Долохов окончательного варианта романа, как и много позднее Хаджи-Мурат, – чужд знаковой системе, ритуальности правил театра, который оказывается для таких героев подходящим контрастным фоном.
Характерные высказывания Долохова обращают нас к тому типу индивидуализма, который обозначен Толстым как «наполеоновский»: «Я никого знать не хочу, кроме тех, кого люблю; но кого я люблю, того люблю так, что жизнь отдам, а остальных передавлю всех, коли станут на дороге» [X. С. 43], «мне что нужно, я просить не стану, сам возьму» [IX. С. 148]. По мысли многих исследователей84, «Война и мир» написана ради опровержения этого комплекса воззрений, причём частным моментом опровержения была художественная дискредитация героев, выступавших его носителями.

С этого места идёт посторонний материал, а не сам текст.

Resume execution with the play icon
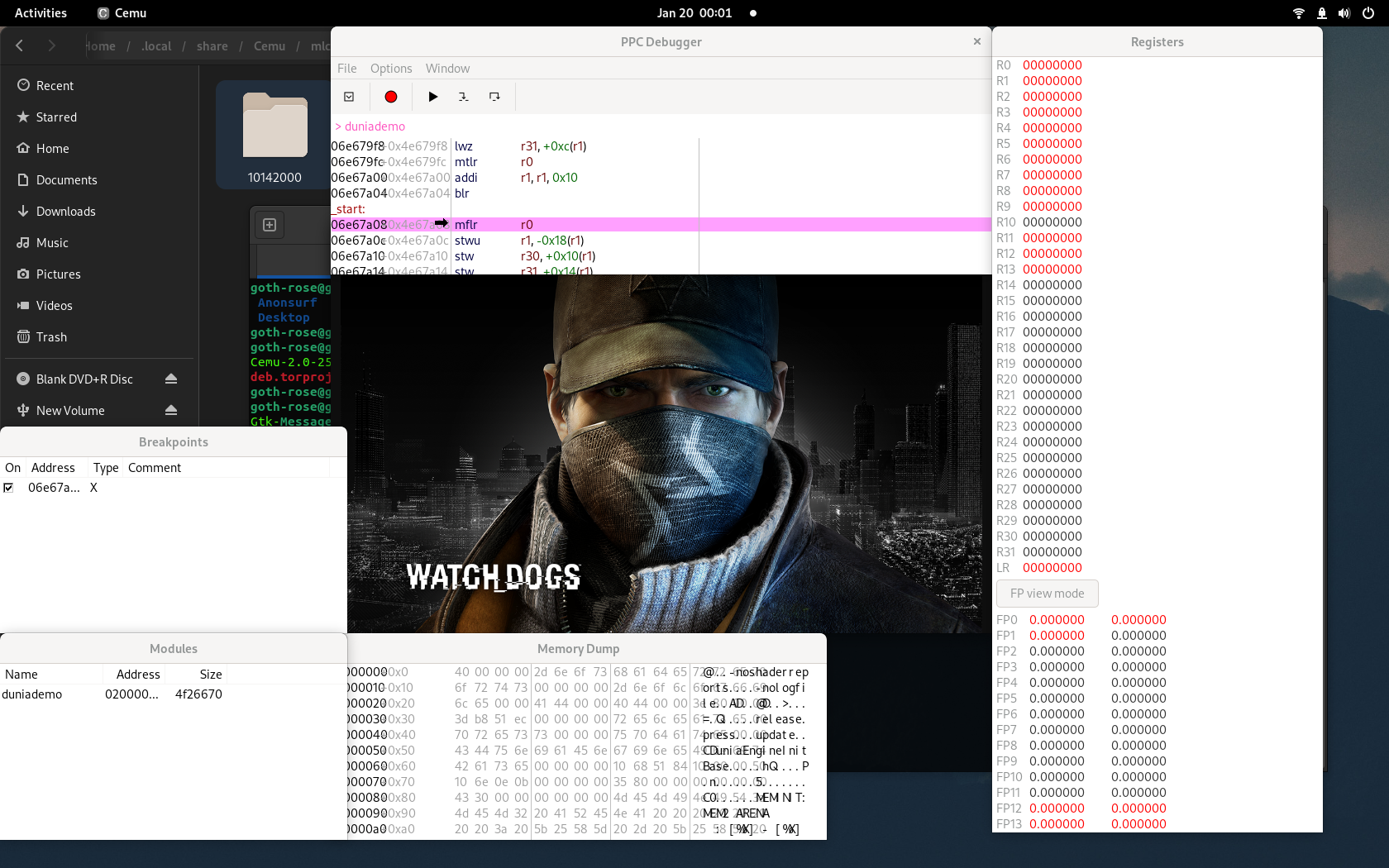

Мы видим поражение Наполеона, поражение всего ряда персонажей, с ним связанных, – Элен, Сперанского, Андрея (раннего периода), но не Долохова. Последний подаётся читателю вне контекста семейного счастья «Войны и мира», он отчуждён, внезапно исчезает со страниц романа, более в нём не появляясь, – но его нельзя назвать побеждённым.
Долохов, несомненно, предстаёт одним из типовых выразителей индивидуалистической, романтической, «наполеоновской философии», личного подвига, своего Тулона – и при этом он органично и естественно вписывается в жизнь. Разгадка этого противоречия, скорее всего, скрывается в натурфилософских и мифопоэтических основаниях поэтики образа (коренящихся в символике Кавказа, так впечатлившего Толстого) и – соответственно – в органичности такого естественного индивидуализма.

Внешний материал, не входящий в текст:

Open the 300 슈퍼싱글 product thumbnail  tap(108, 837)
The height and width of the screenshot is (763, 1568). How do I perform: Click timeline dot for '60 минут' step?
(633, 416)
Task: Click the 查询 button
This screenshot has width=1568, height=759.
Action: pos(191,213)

Долохов неоднократно характеризуется как «зверь», «бестия» [XI. C. 199], «собака», хоть и «злая» [X. С. 110] и т.д. Зооморфизм данных оценок важен. Современные исследователи всё чаще обращаются к образам животного в художественном тексте и шире – в мировой культуре85. В поэтике произведений Л.Н. Толстого этот вопрос занимает значительное место, но изучен пока недостаточно. В числе значимых работ отметим монографию Б. Ленквист, которая в своём анализе «животных» ассоциаций в романе «Анна Каренина» приводит мифопоэтические параллели, связанные с образом медведя86, а также статью Е.Д. Толстой, раскрывающей смысл ряда зашифрованных «бестиальных» сравнений в стилистике «Войны и мира»87.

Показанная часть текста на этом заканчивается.